[Opening DATASET RECORDS section]

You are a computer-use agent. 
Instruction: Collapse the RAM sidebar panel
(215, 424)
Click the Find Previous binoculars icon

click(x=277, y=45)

[Closing DATASET RECORDS section]

:: TASK GOAL ::
Nothing is to be left out; reproduce each record exactly.

:: COMPLETED TASK ::
You are a computer-use agent. 
Instruction: Collapse the RAM sidebar panel
(215, 424)
Click the Find Previous binoculars icon

click(x=277, y=45)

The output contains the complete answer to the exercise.